We're trying to configure NRPE monitoring on a server that already has a pre-existing configuration of NRPE as it's being monitored by another team. We're having issues with the connectivity from our Nagios server to this server after doing all the necessary steps (adding our nagios server to the allowed hosts in the nrpe.cfg file etc.) Error we're seeing are SSL related as per below:
Here's the command being ran from our Nagios server:
[nagios@a1c-nxi01 etc]$ /usr/local/nagios/libexec/check_nrpe -H 172.20.0.3
CHECK_NRPE: Error - Could not connect to 172.20.0.3: Connection reset by peer
[nagios@a1c-nxi01 etc]$ /usr/local/nagios/libexec/check_nrpe -H 172.20.0.3 --no-ssl
CHECK_NRPE STATE CRITICAL: Socket timeout after 10 seconds.
Here's the logs from the server:
Sep 21 14:54:26 wmdweb02-new nrpe[28300]: Error: Network server getpeername() failure (107: Transport endpoint is not connected)
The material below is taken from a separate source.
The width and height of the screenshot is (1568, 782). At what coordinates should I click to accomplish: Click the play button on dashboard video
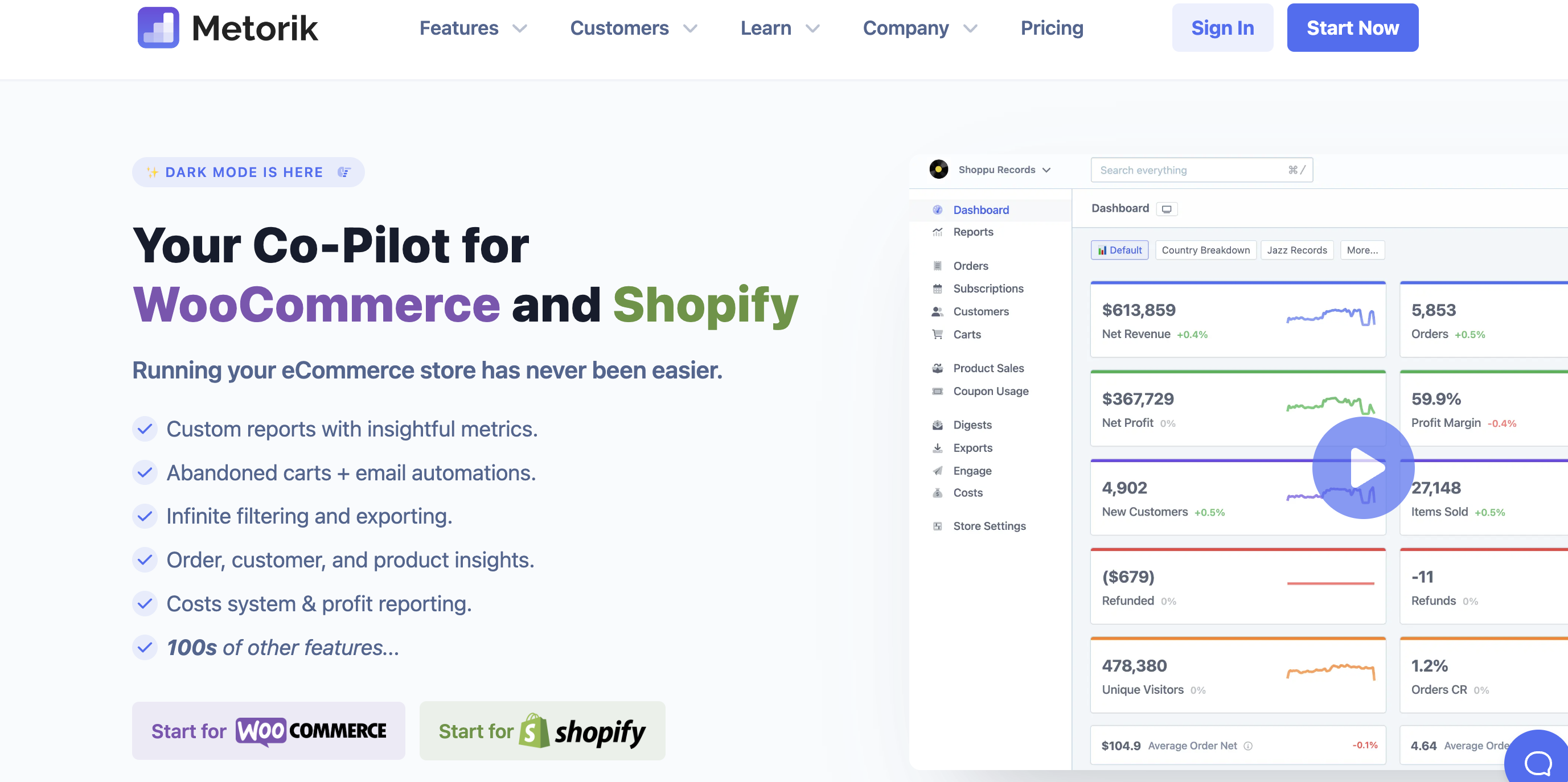(1363, 468)
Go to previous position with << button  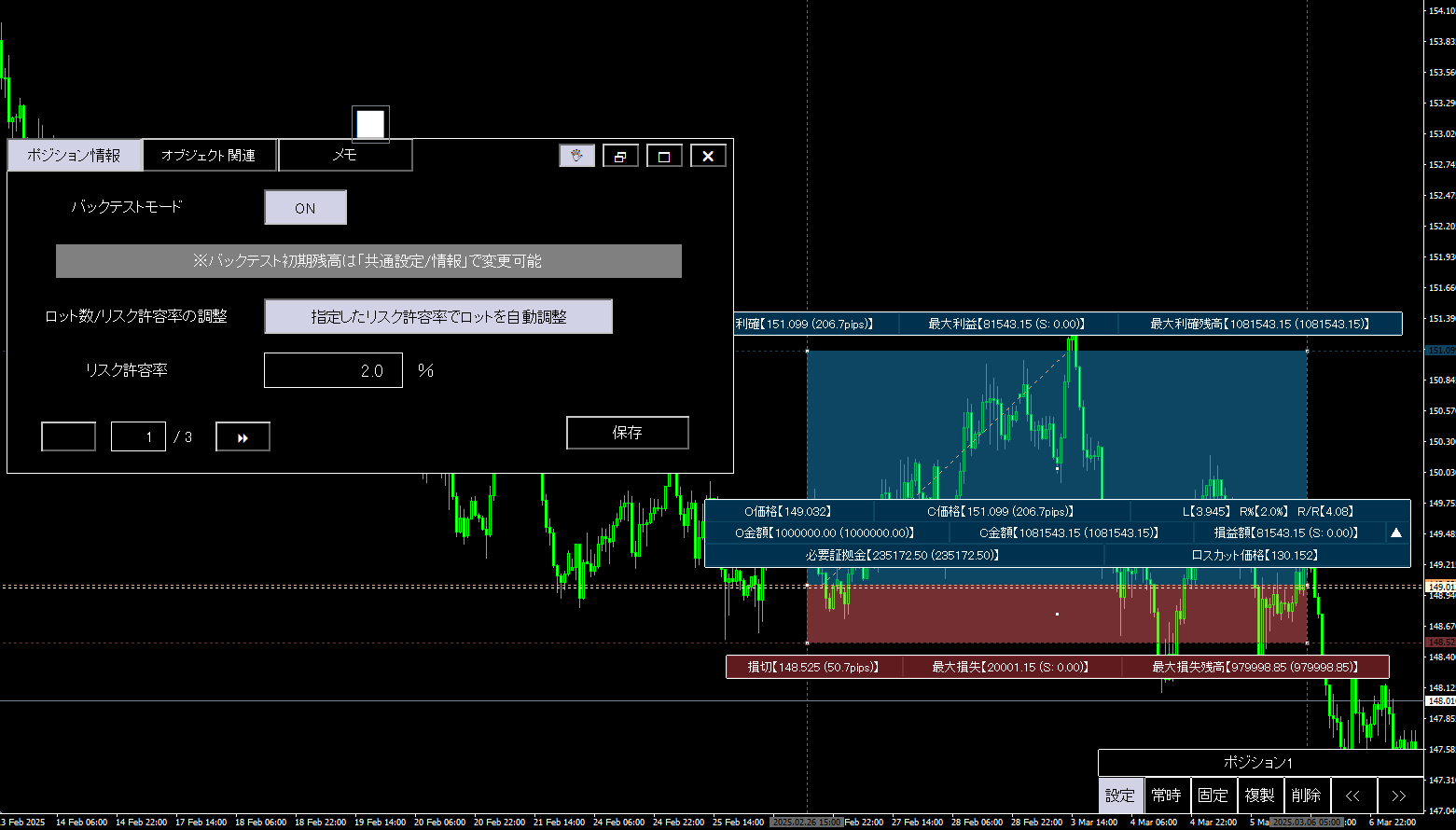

Sep 21 14:54:26 wmdweb02-new nrpe[28300]: Error: (!log_opts) Could not complete SSL handshake with : timeout 300 seconds
Sep 21 14:54:38 wmdweb02-new nrpe[28314]: Error: (!log_opts) Could not complete SSL handshake with 10.200.203.4: 1
Here's a snippet of the nrpe.cfg on the server (The last IP is our Nagios server):
we're not using xinetd on this server:
[adventone@wmdweb02-new xinetd.d]$ sudo ls -la /etc/xinetd.d/nrpe
ls: cannot access /etc/xinetd.d/nrpe: No such file or directory
Thanks for following up. Taking a step back and reviewing the original post, appears that the connection is not made. Please verify that there are no security applications like Selinux (sestatus) or firewall rules blocking port 5666. We see that you are running as 'nagios' user account, please also try running as root to see if you get different results (su -l root).
What version of the NRPE:
This is the NRPE version on the server we're trying to monitor:
[adventone@wmdweb02-new run]$ /usr/sbin/nrpe -V
NRPE - Nagios Remote Plugin Executor
Version: 4.0.3
[root@a1c-nxi01 cantonio]# /usr/local/nagios/libexec/check_nrpe -H 172.20.0.3 -c check_users -a '-w 5 -c 10' --no-ssl
CHECK_NRPE: Error - Could not connect to 172.20.0.3: Connection reset by peer
logs showing in /var/log/messages:
Sep 23 15:50:10 wmdweb02-new nrpe[19566]: Error: Network server getpeername() failure (107: Transport endpoint is not connected)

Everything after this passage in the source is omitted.